Apesar da paralisação na linha de produção, Bio-Manguinhos fará nesta sexta uma nova entrega de doses ao Programa Nacional de Imunizações (PNI). As 5,3 milhões de doses que serão liberadas começaram a ser produzidas semanas atrás e estavam em processo de controle de qualidade.
Desde fevereiro, a Fiocruz já produziu 50 milhões de doses da vacina, cerca de metade das 100,4 milhões de doses previstas no acordo de encomenda tecnológica assinado com a farmacêutica europeia AstraZeneca. Com a entrega de amanhã, 36,2 milhões de doses produzidas em Bio-Manguinhos já terão sido disponibilizadas ao Sistema Único de Saúde (SUS). As demais estão em diferentes etapas do processo de controle de qualidade e liberação, que chega a durar quatro semanas. Atualmente, Bio-Manguinhos tem capacidade de produzir 1 milhão de doses por dia.
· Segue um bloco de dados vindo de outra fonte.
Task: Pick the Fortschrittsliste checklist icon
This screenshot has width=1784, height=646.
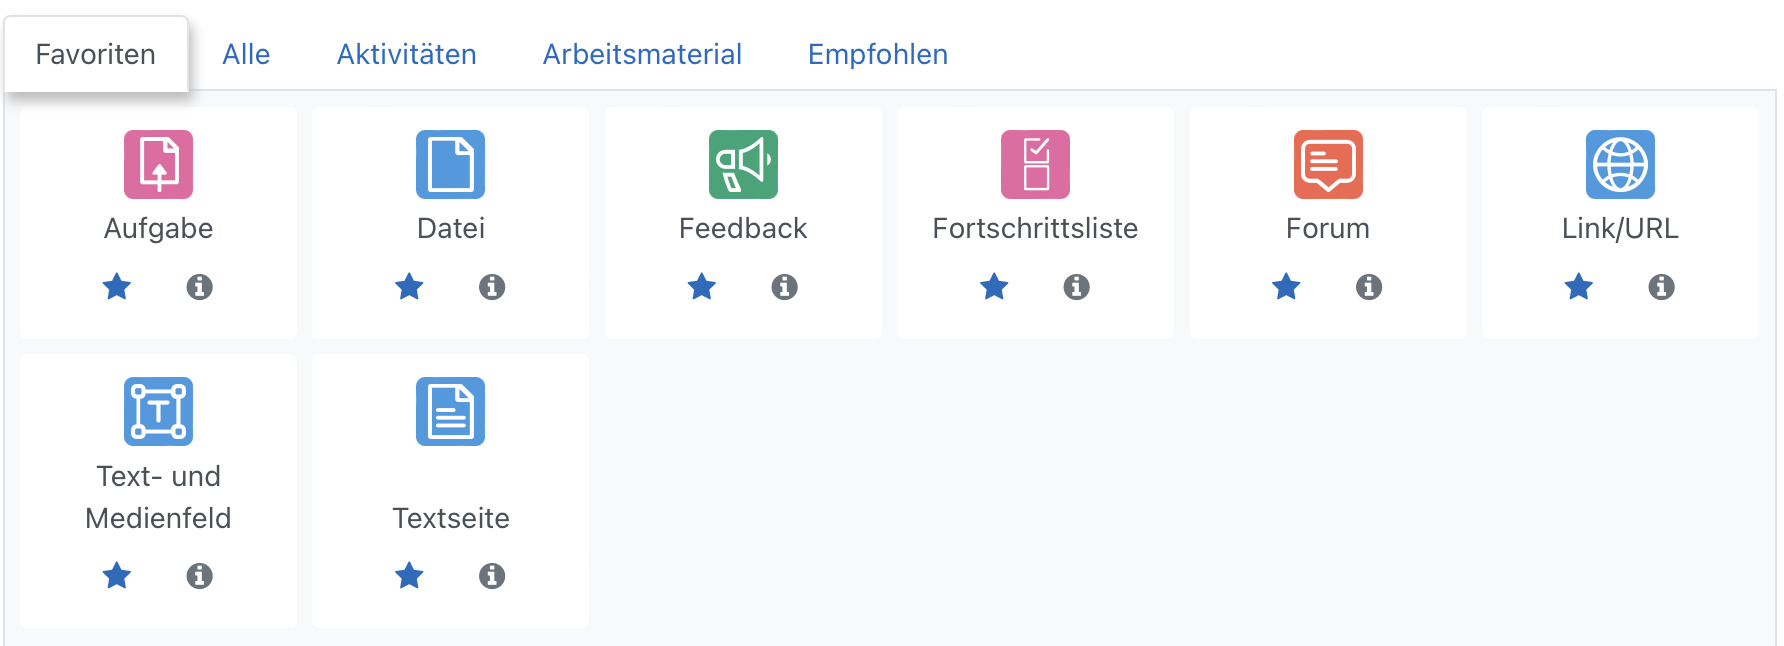Action: tap(1035, 165)
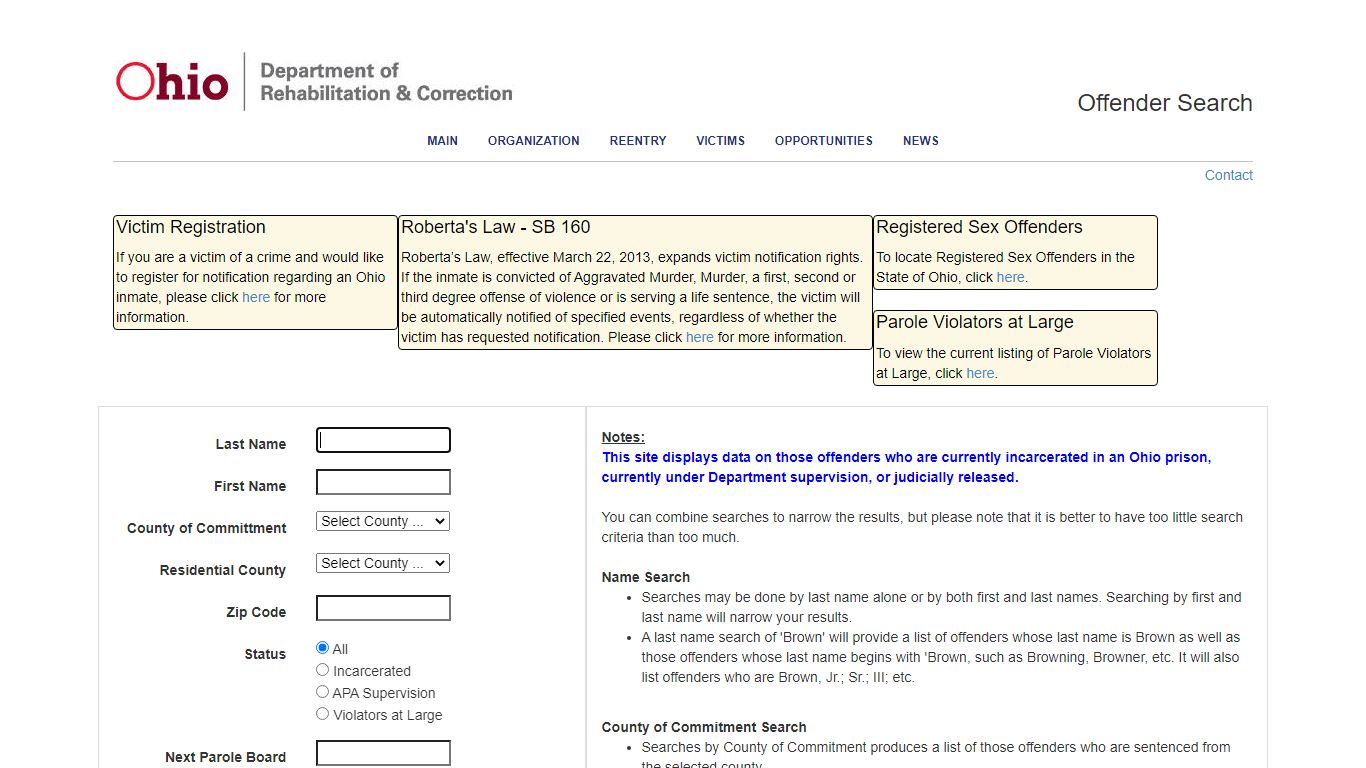The width and height of the screenshot is (1366, 768).
Task: Follow the Contact link
Action: coord(1229,175)
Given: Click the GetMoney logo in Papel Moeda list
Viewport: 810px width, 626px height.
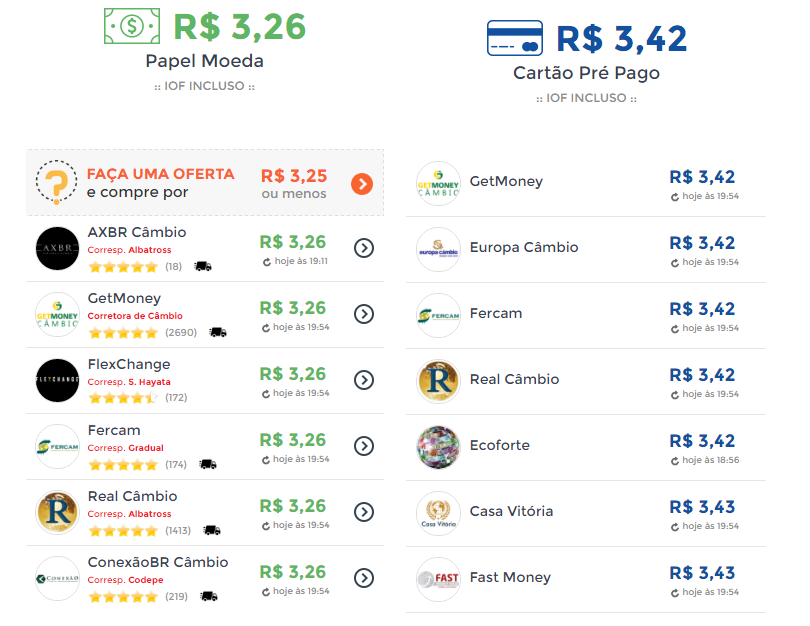Looking at the screenshot, I should pyautogui.click(x=57, y=314).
Além das doses produzidas no Brasil, 4 milhões foram importadas prontas da Índia, onde foram produzidas pelo Instituto Serum. Com isso, chegará amanhã a 40 milhões o total de doses da vacina Oxford/AstraZeneca recebido pelo PNI
IFA
A Fiocruz prevê receber no sábado, 22, um carregamento de IFA suficiente para produzir 12 milhões de doses de vacinas, o que vai assegurar as entregas ao SUS até a terceira semana de junho. A entrega incluirá duas remessas de IFA, já que um carregamento que estava previsto para o próximo dia 29 teve seu envio antecipado.
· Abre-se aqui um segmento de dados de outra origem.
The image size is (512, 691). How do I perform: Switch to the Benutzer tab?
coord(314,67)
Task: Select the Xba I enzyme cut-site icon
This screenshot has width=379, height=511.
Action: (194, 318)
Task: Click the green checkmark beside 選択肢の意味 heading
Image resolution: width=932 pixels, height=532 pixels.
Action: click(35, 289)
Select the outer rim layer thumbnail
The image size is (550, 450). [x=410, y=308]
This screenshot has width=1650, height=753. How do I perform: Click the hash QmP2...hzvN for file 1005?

Enquanto produz as doses do acordo de encomenda tecnológica com a AstraZeneca, que prevê a importação do IFA, a fundação também trabalha no processo de transferência de tecnologia para produzir o insumo no Brasil. Segundo a Fiocruz, todas as informações técnicas necessárias à transferência de tecnologia já foram repassadas pela AstraZeneca à Fiocruz.
A Agência Nacional de Vigilância Sanitária (Anvisa) já concedeu a certificação das condições técnico-operacionais das instalações (CTO) que produzirão o IFA, após vistoria realizada neste mês.